## [YOUR OBJECTIVE]
Reproduce the Tokenizer module reference below word for word, in full.

## [EXTRACT]
◆ ◆ ◆ ◆ ◆
Module: `NativeElixirPdfUtilities.Tokenizer`

- `new(binary)`: Initialize with a PDF byte stream.
- `next(t)`: Return `{token, t2}` for the next token; emits `{:eof, nil}` at end.
- `peek(t)`: Look at the next token without advancing.
- `next_with_span(t)`: Like `next/1` but also returns byte-span metadata for the token
  (`%{from: pos, to: pos, stream_mode?: :length | :scanned | nil}`).
- `tokenize_all(t)`: Tokenize all tokens into a list.
- `tokenize_all_with_spans(t)`: Tokenize all tokens with spans included.
- `pending_stream_length(t)`: If just saw `:stream`, returns `{:direct, int}` when `/Length`
  was a direct int, `{:indirect, {obj, gen}}` for an indirect hint, or `:unknown`.
◆ ◆ ◆ ◆ ◆
## [RECORDED INFORMATION]
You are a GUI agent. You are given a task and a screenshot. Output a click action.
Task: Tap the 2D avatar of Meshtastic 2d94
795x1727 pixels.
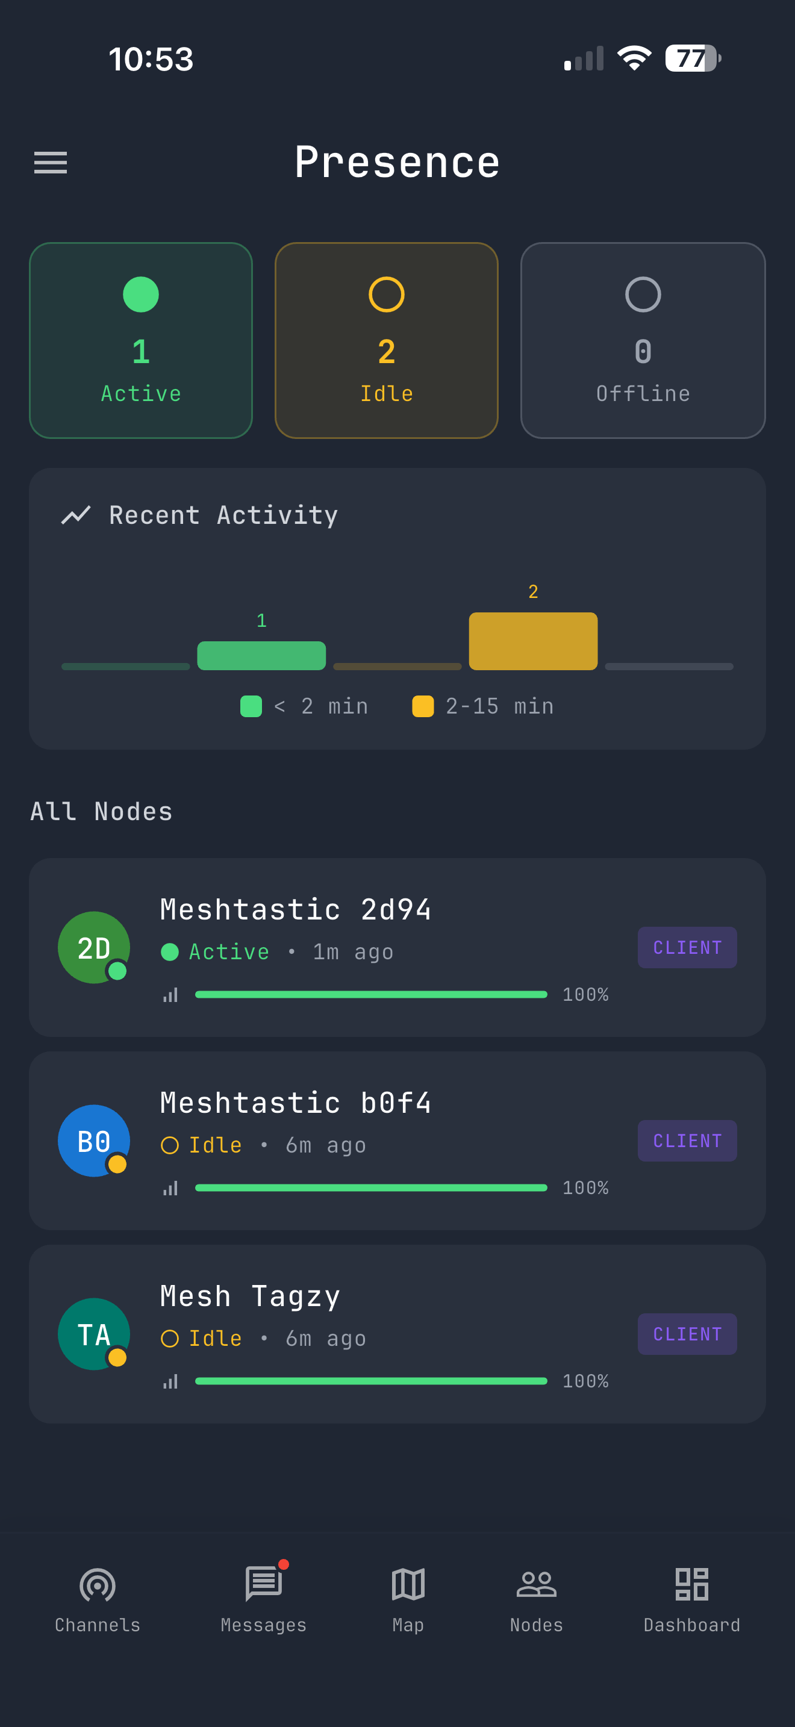(94, 947)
◆ ◆ ◆ ◆ ◆
## [WRITTEN SOLUTION]
Module: `NativeElixirPdfUtilities.Tokenizer`

- `new(binary)`: Initialize with a PDF byte stream.
- `next(t)`: Return `{token, t2}` for the next token; emits `{:eof, nil}` at end.
- `peek(t)`: Look at the next token without advancing.
- `next_with_span(t)`: Like `next/1` but also returns byte-span metadata for the token
  (`%{from: pos, to: pos, stream_mode?: :length | :scanned | nil}`).
- `tokenize_all(t)`: Tokenize all tokens into a list.
- `tokenize_all_with_spans(t)`: Tokenize all tokens with spans included.
- `pending_stream_length(t)`: If just saw `:stream`, returns `{:direct, int}` when `/Length`
  was a direct int, `{:indirect, {obj, gen}}` for an indirect hint, or `:unknown`.